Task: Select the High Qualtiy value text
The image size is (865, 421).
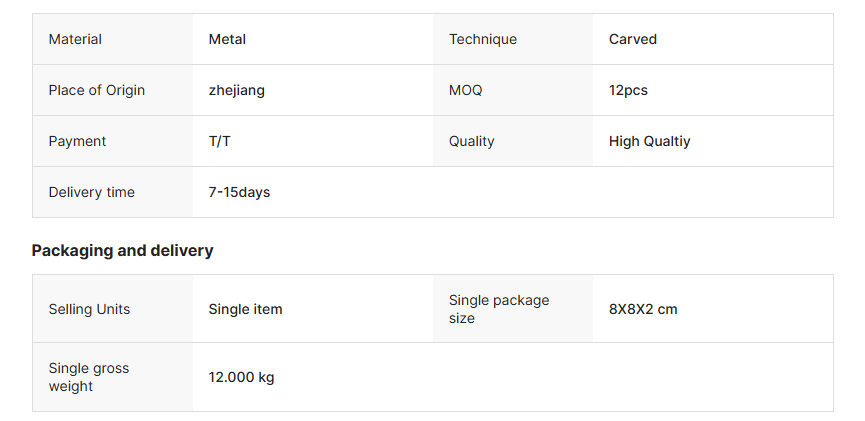Action: pos(650,141)
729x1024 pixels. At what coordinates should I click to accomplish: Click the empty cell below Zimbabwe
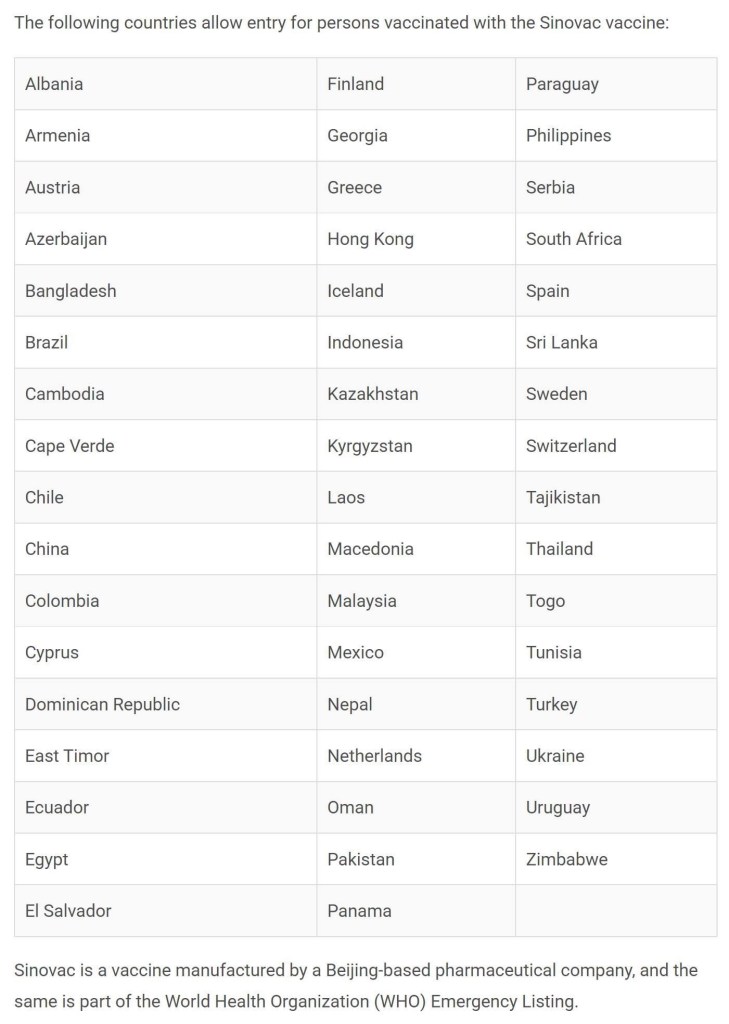pos(616,911)
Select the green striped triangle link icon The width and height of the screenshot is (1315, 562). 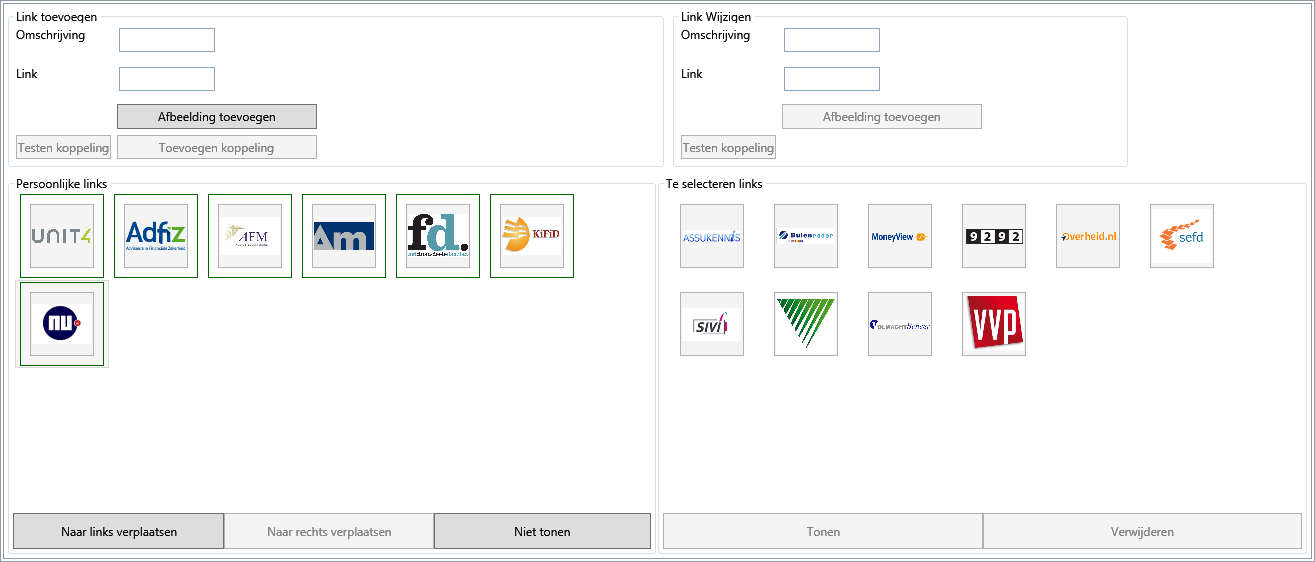pyautogui.click(x=806, y=324)
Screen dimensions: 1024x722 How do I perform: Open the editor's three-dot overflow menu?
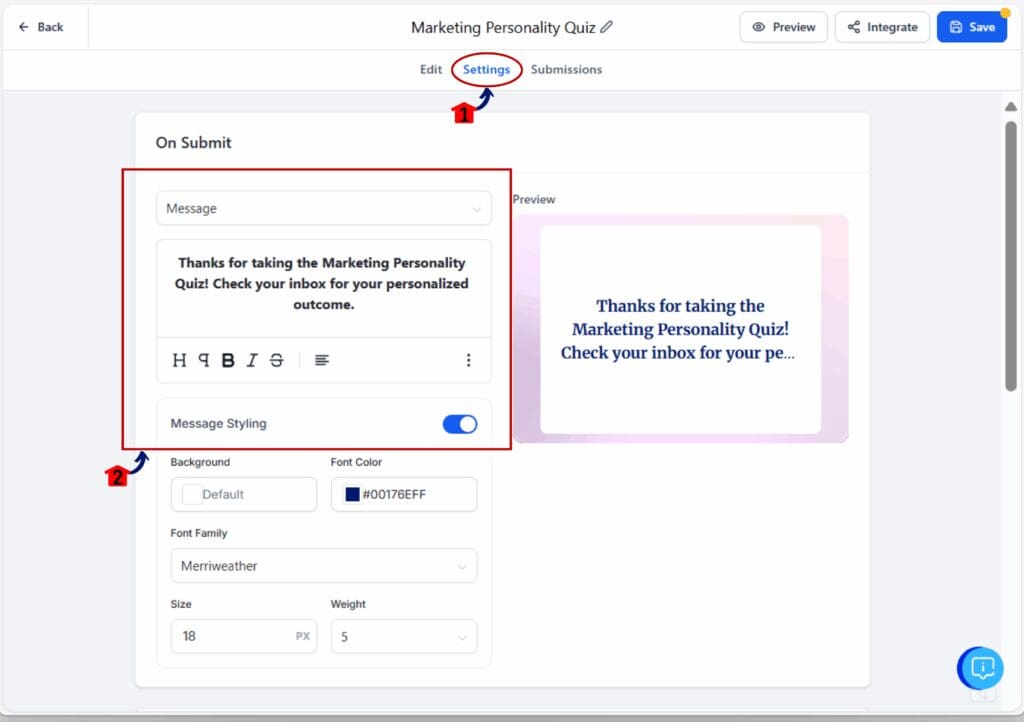pyautogui.click(x=468, y=360)
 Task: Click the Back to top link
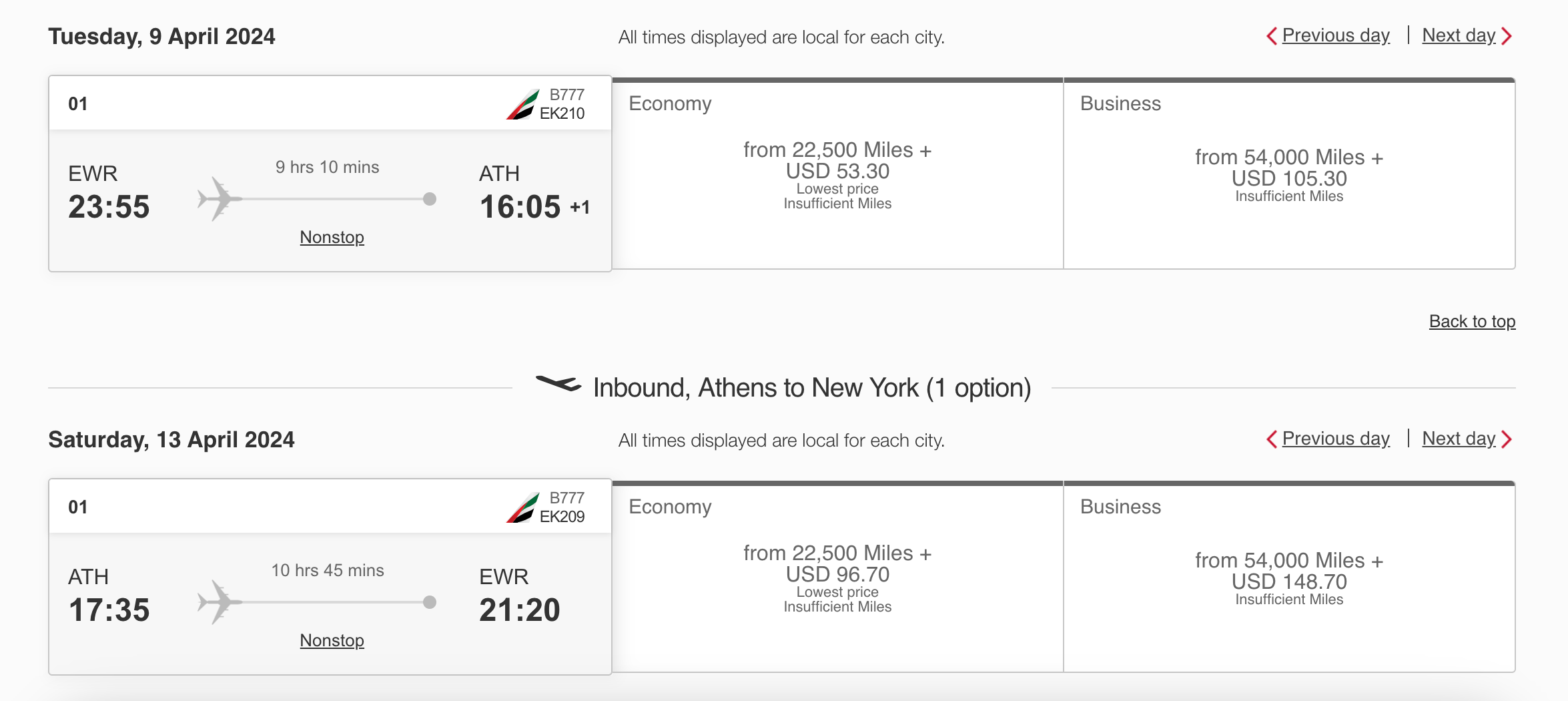pos(1472,322)
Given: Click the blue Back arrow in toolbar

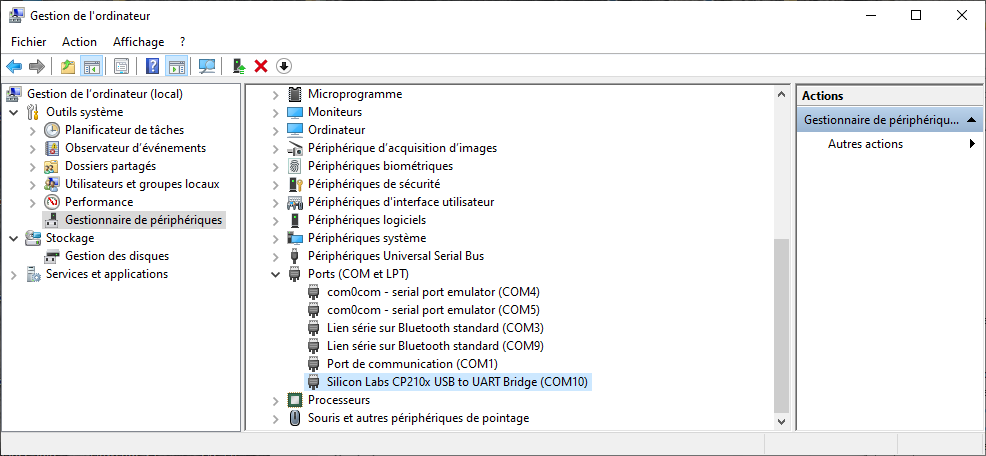Looking at the screenshot, I should (x=14, y=66).
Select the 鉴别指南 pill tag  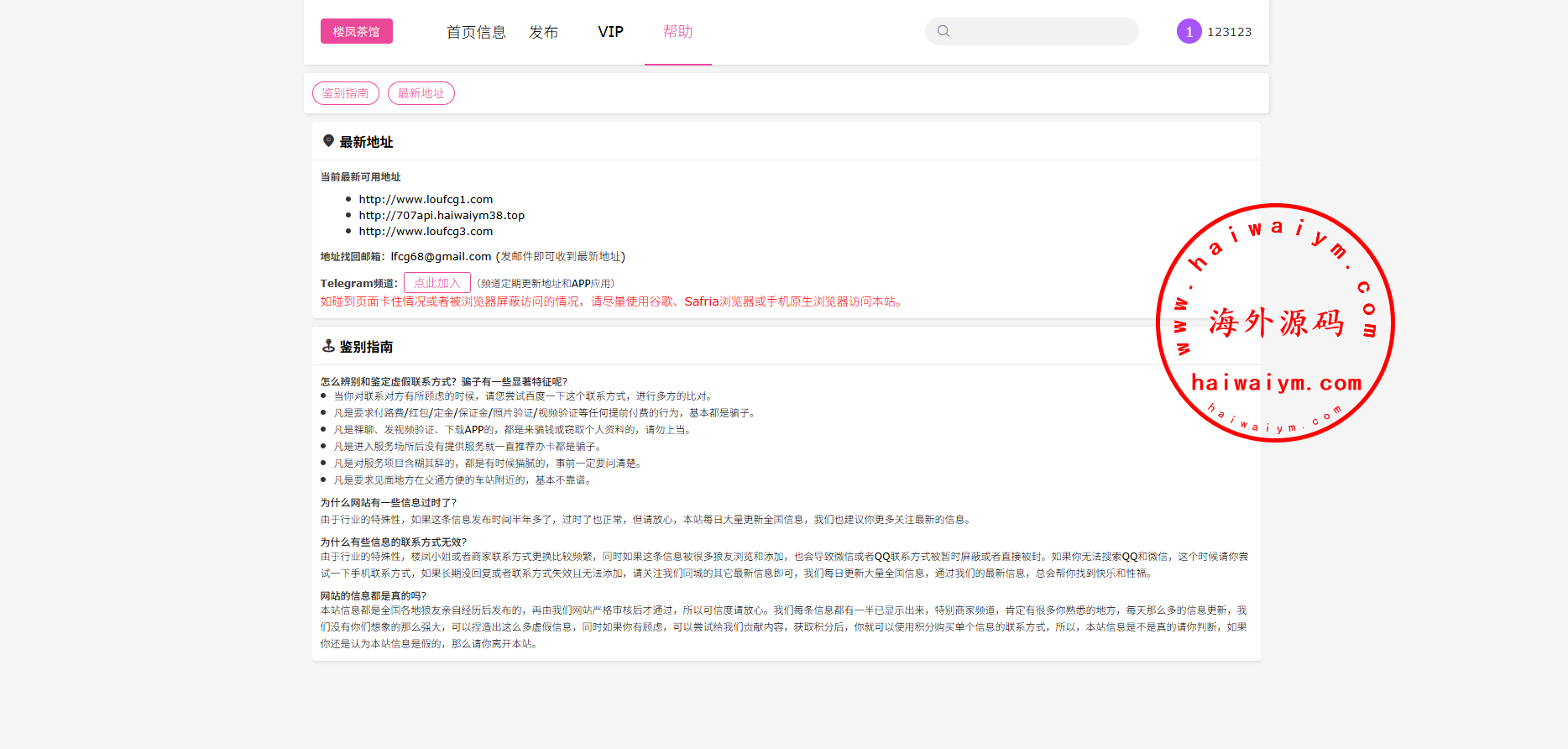click(345, 93)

+++

Select every line in the listing above that contains the string "Task". Case counts.

Task: Select the High Qualtiy value text
 Task: Click the Back to top link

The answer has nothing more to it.